The Black Basta ransomware group has allegedly breached the systems of PFC Brakes. The double extortion gang has claimed to have data belonging to the brake supplier of the NTT IndyCar series.
Cybersecurity researcher Dominic Alvieri, tweeted about the incident. However, not much has been shared regarding the amount of data exfiltrated or any demand for a ransom.
The Cyber Express reached out to PFC Brakes, however, no response was received at the time of writing. Their websites pfc.parts and pfcbrakes.com were accessible at the time of writing.

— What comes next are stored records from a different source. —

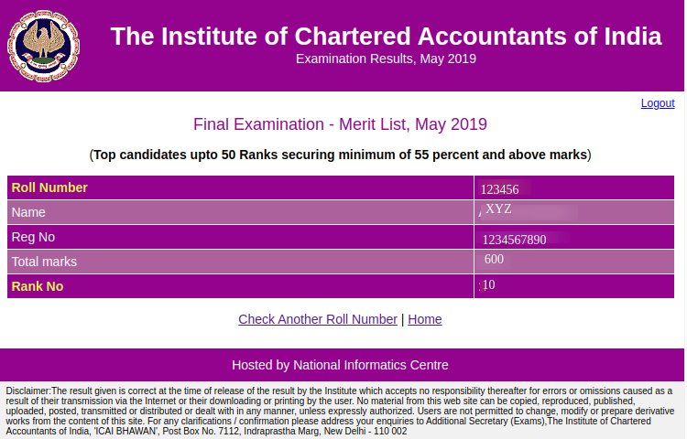Viewport: 687px width, 439px height.
Task: Click the Reg No row label
Action: 34,237
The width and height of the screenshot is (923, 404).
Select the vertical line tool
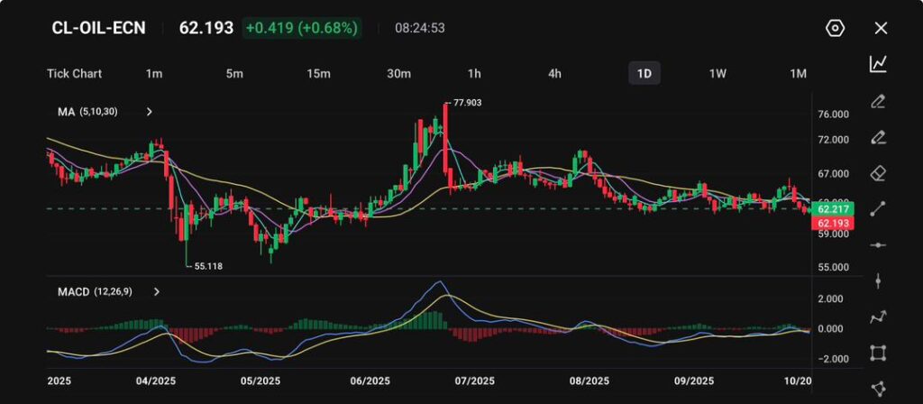coord(878,280)
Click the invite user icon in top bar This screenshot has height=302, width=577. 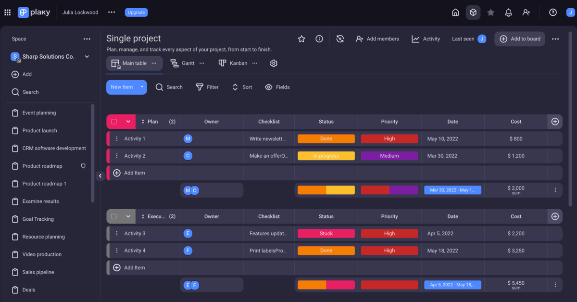click(x=526, y=13)
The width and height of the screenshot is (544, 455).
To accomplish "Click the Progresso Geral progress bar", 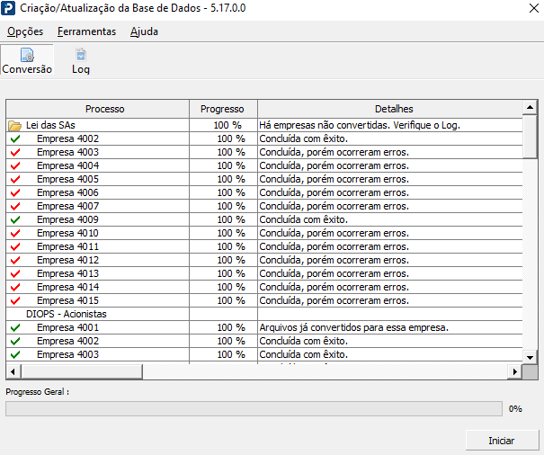I will point(254,409).
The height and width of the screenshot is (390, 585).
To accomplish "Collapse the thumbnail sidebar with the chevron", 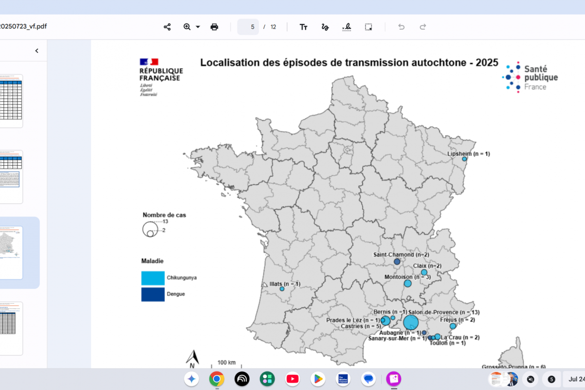I will [x=37, y=51].
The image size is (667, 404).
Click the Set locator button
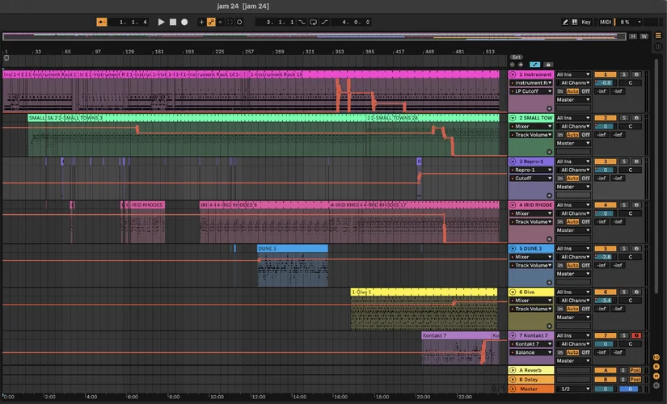(516, 57)
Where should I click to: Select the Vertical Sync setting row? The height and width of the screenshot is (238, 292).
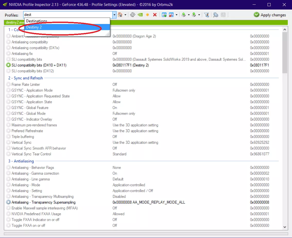(x=142, y=142)
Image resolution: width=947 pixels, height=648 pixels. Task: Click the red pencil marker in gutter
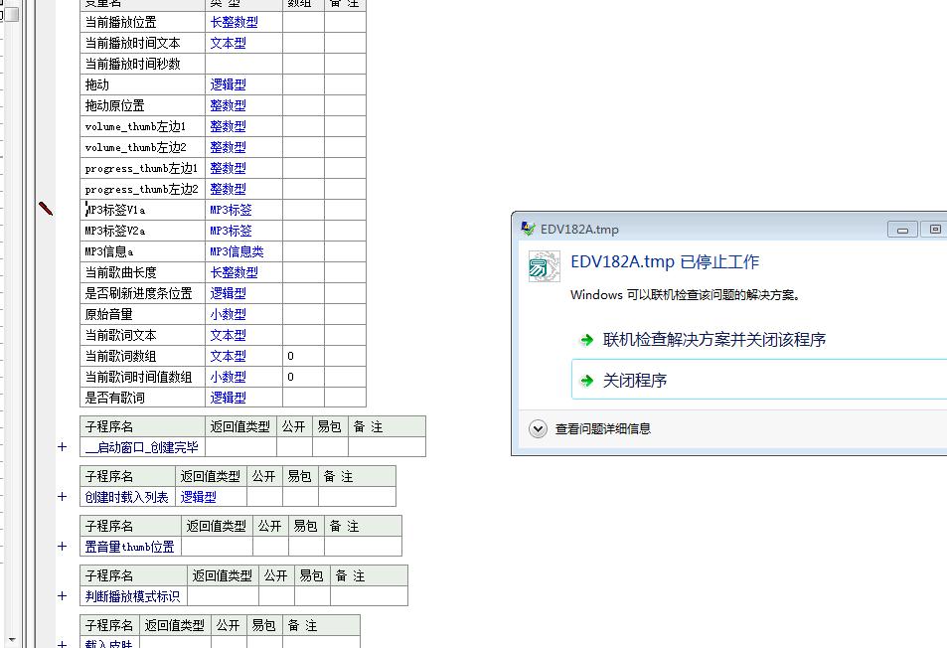(x=46, y=208)
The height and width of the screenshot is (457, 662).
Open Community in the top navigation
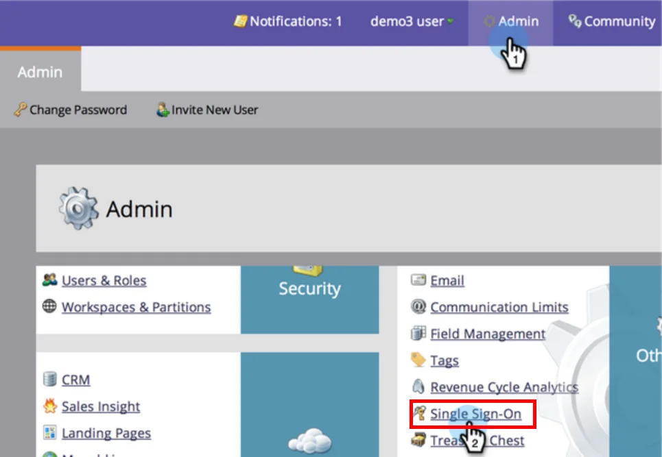[x=612, y=21]
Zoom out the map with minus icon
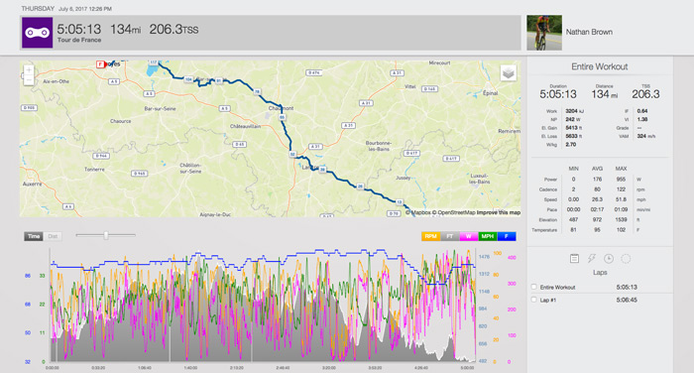 click(x=29, y=80)
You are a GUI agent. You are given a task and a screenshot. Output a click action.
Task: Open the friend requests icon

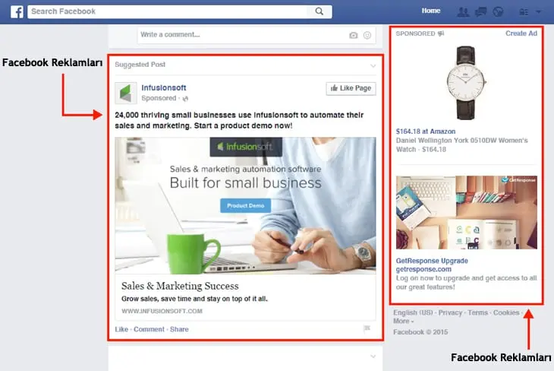tap(463, 11)
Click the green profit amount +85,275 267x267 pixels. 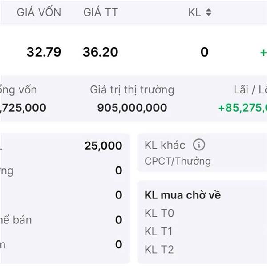pos(243,108)

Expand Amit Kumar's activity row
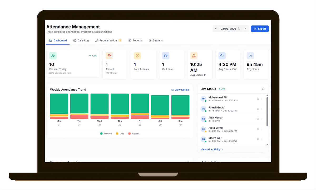tap(261, 119)
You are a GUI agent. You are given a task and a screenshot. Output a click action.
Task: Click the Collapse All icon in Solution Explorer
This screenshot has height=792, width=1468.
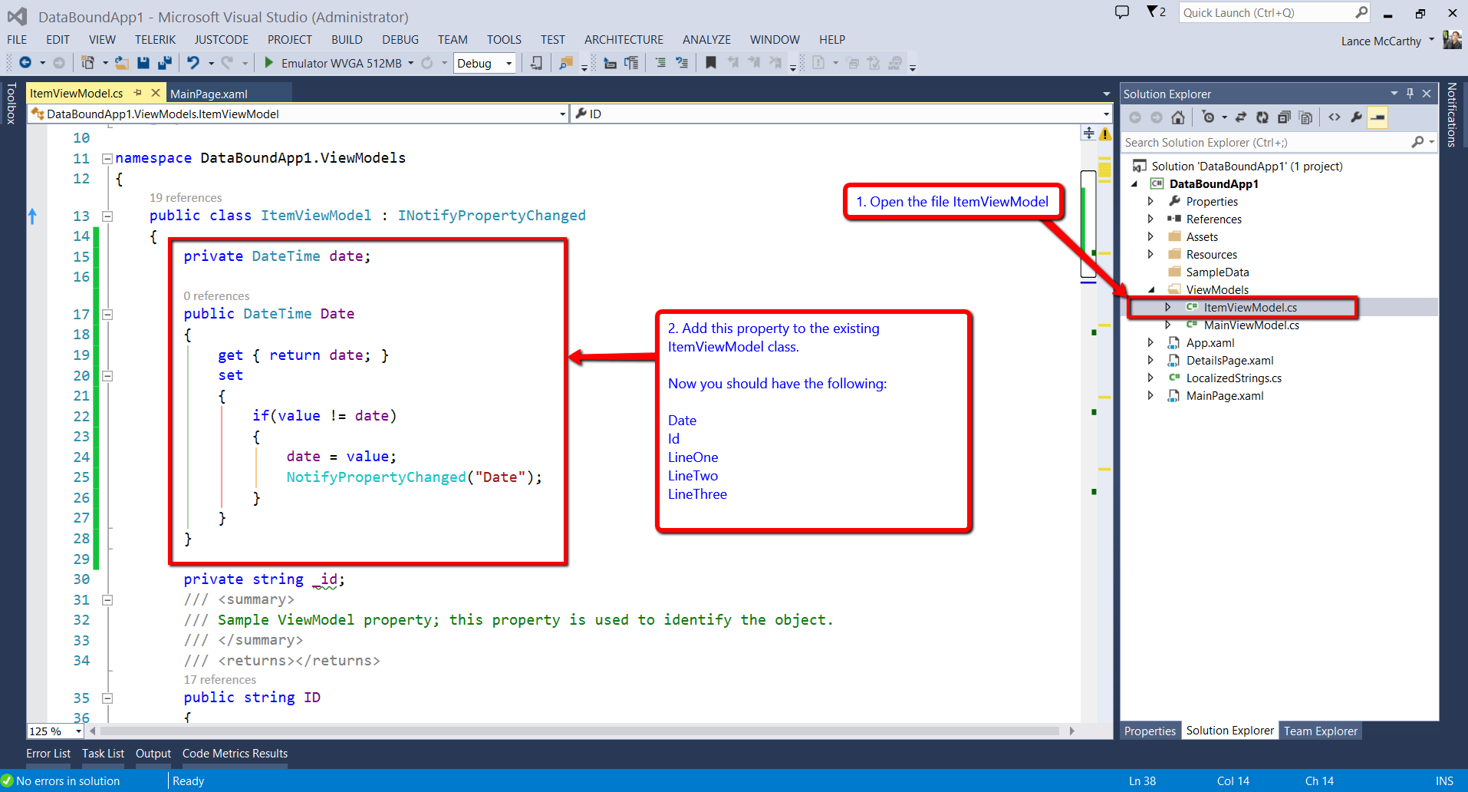pyautogui.click(x=1283, y=117)
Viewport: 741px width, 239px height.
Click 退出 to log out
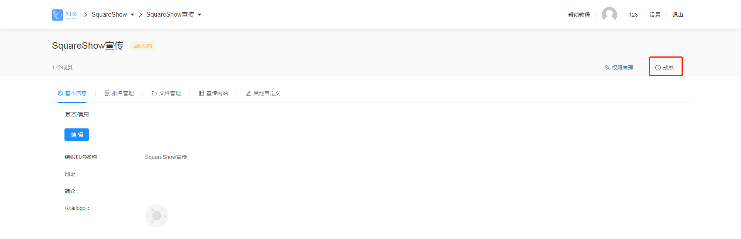678,15
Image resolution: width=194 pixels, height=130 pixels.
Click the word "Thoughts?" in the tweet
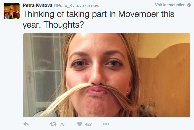(x=64, y=25)
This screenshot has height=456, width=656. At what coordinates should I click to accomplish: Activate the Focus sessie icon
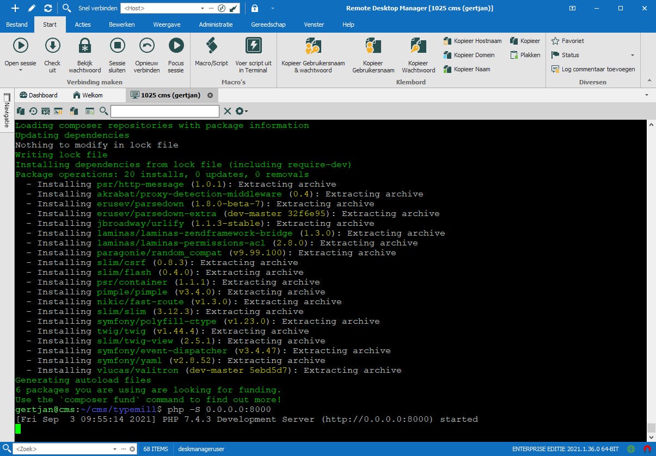(x=175, y=54)
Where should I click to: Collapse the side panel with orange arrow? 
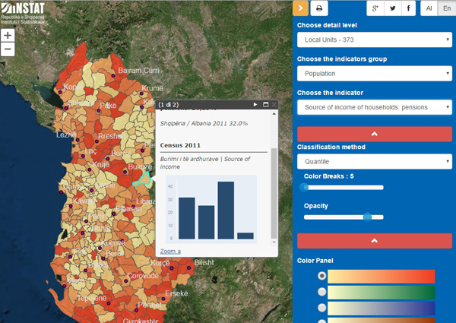[300, 8]
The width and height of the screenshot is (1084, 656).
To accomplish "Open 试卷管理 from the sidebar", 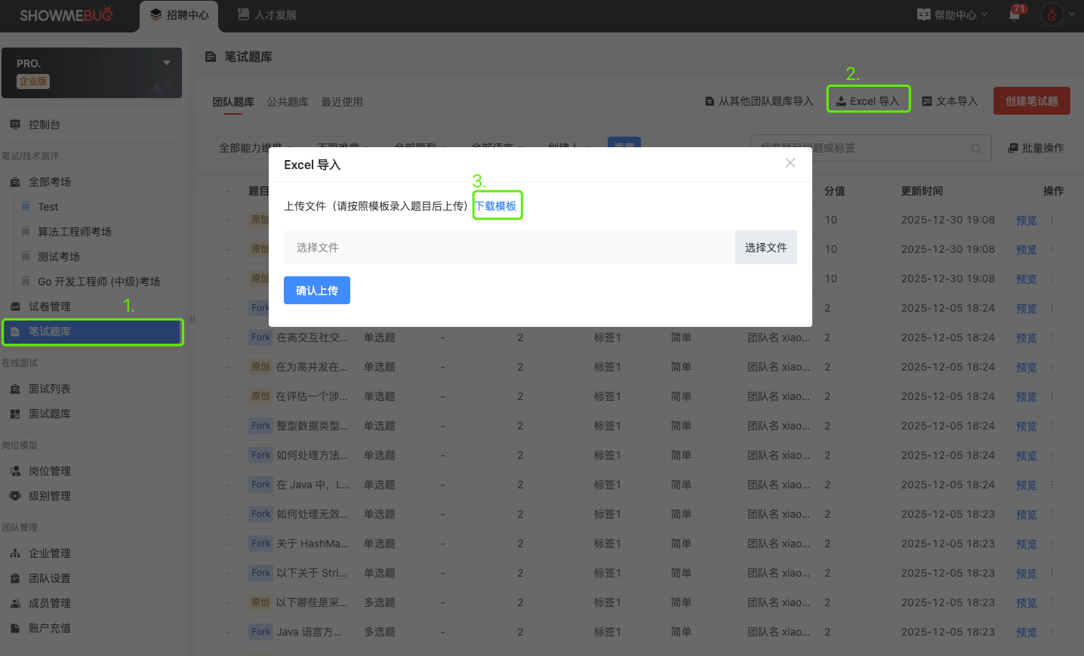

In another tweet, the security expert noted that the ransomware group also targeted the Italian Acea Group SpA, as confirmed by the company. Attacks on a network from a company affect not only its own database but those it provides services to. Data breaches have collective implications on connected devices including those of the clients or customers with the affected system interacts.
Founded in 1984, US-based PFC brakes is known to be one of the best manufacturers of brakes, with clientele including the Pro Mazda Championship, USF2000 Championship, and USF Juniors Championship.
The client IndyCar Series is North America’s highest class of regional open-wheel formula racing cars and among the fastest motorsports in the world.
Black Basta ransomware group
Black Basta is a relatively newer ransomware group that was first identified in 2022. It gains access to systems mainly after having its malicious document in emails accessed by the targets. The extracted file leads to the installation of information-stealing malware and a backdoor. An encrypted connection is met, which helps link to its command-and-control server to send phished data.
The group has been found to use Rclone to exfiltrate data because it is a data syncing tool giving access to data from several devices.
The group’s attack vector includes impairing detecting software in the systems, and inhibiting system recovery to control the network and increase impact without being hindered.
Kroll experts also found that a huge depository of data was stolen within nearly an hour from SharePoint through some Microsoft 365 accounts.
Highlighting the growing cyber risk, Cyentia Institute highlighted that 98% of organizations across the globe connect with at least one breached 3rd party. Based on the analyses of data from over 230,000 organizations, the startling revelation spoke about the cumulative risk that shrouds third and fourth-party vendors.